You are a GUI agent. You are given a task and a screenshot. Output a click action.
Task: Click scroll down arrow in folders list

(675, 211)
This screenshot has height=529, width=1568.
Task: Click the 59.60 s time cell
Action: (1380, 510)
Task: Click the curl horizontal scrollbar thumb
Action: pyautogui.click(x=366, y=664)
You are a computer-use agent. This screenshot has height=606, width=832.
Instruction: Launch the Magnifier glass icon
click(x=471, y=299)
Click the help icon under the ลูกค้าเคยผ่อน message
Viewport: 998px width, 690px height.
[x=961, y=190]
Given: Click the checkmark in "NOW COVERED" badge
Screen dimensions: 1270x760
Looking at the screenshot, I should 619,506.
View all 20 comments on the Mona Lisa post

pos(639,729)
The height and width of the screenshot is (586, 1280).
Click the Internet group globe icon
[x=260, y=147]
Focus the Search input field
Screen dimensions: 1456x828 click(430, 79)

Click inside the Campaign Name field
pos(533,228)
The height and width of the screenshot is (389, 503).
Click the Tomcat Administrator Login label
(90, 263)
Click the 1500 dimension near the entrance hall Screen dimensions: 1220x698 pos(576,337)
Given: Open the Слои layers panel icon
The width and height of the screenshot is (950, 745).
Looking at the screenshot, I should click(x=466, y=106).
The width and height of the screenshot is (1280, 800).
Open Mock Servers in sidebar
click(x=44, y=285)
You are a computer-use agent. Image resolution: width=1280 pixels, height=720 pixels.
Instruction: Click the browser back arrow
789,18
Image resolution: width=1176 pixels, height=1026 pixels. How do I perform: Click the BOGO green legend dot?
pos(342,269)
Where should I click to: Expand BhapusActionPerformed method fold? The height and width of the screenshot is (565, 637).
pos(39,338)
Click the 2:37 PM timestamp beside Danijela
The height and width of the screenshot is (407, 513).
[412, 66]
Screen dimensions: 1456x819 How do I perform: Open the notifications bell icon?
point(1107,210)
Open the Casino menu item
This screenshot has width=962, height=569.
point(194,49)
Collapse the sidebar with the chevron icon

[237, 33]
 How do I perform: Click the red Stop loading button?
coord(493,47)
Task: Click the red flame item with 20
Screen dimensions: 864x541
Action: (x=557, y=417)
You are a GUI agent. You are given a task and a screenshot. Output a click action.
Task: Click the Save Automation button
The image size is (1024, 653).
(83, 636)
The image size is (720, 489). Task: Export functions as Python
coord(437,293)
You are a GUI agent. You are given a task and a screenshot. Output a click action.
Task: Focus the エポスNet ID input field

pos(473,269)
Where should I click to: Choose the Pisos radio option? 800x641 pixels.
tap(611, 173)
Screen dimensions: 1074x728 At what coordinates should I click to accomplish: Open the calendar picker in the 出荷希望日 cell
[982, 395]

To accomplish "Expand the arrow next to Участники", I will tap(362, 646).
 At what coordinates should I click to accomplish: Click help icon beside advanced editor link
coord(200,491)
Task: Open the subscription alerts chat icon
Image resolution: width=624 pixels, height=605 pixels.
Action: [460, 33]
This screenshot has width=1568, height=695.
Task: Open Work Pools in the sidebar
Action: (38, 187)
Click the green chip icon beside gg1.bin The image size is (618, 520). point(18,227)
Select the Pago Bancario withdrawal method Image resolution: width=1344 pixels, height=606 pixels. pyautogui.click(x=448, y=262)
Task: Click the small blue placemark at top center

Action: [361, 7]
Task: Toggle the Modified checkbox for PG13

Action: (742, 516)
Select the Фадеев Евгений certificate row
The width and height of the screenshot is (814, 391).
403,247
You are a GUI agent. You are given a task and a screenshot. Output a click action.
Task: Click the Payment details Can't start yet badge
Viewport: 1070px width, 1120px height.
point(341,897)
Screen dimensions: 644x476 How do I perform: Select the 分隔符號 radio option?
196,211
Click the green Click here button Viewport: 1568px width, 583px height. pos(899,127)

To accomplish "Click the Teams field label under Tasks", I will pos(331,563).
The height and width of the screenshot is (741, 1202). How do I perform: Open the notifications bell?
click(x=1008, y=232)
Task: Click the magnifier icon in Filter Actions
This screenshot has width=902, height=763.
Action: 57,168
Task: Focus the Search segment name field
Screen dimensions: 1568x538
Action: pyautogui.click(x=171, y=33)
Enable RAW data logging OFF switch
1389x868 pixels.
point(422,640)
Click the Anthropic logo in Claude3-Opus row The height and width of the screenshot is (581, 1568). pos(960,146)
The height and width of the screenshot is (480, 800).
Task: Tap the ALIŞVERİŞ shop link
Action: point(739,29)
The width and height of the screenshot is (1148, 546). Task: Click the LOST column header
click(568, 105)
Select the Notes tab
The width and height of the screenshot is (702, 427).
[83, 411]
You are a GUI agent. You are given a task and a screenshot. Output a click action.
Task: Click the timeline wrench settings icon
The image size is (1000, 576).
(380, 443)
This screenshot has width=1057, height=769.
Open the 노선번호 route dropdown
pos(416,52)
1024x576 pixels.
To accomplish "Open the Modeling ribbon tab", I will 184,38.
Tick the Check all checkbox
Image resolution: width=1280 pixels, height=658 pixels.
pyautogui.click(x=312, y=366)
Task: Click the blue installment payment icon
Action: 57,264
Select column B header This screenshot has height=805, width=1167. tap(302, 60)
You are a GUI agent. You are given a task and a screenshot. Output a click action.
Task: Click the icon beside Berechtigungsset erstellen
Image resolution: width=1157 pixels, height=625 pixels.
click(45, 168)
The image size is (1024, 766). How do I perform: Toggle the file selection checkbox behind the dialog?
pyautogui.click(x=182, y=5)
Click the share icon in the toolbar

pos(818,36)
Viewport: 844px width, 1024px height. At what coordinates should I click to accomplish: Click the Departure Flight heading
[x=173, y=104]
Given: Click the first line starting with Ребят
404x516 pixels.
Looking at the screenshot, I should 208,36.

--

Aim of the exercise. Every line from the one containing "Image resolution: width=1157" through the last line of the entries must be written out verbatim, and no other line.

Exercise output.
Image resolution: width=1157 pixels, height=625 pixels.
click(45, 168)
The image size is (1024, 766). How do I perform: Toggle the file selection checkbox behind the dialog?
pyautogui.click(x=182, y=5)
Click the share icon in the toolbar

pos(818,36)
Viewport: 844px width, 1024px height. At what coordinates should I click to accomplish: Click the Departure Flight heading
[x=173, y=104]
Given: Click the first line starting with Ребят
404x516 pixels.
Looking at the screenshot, I should 208,36.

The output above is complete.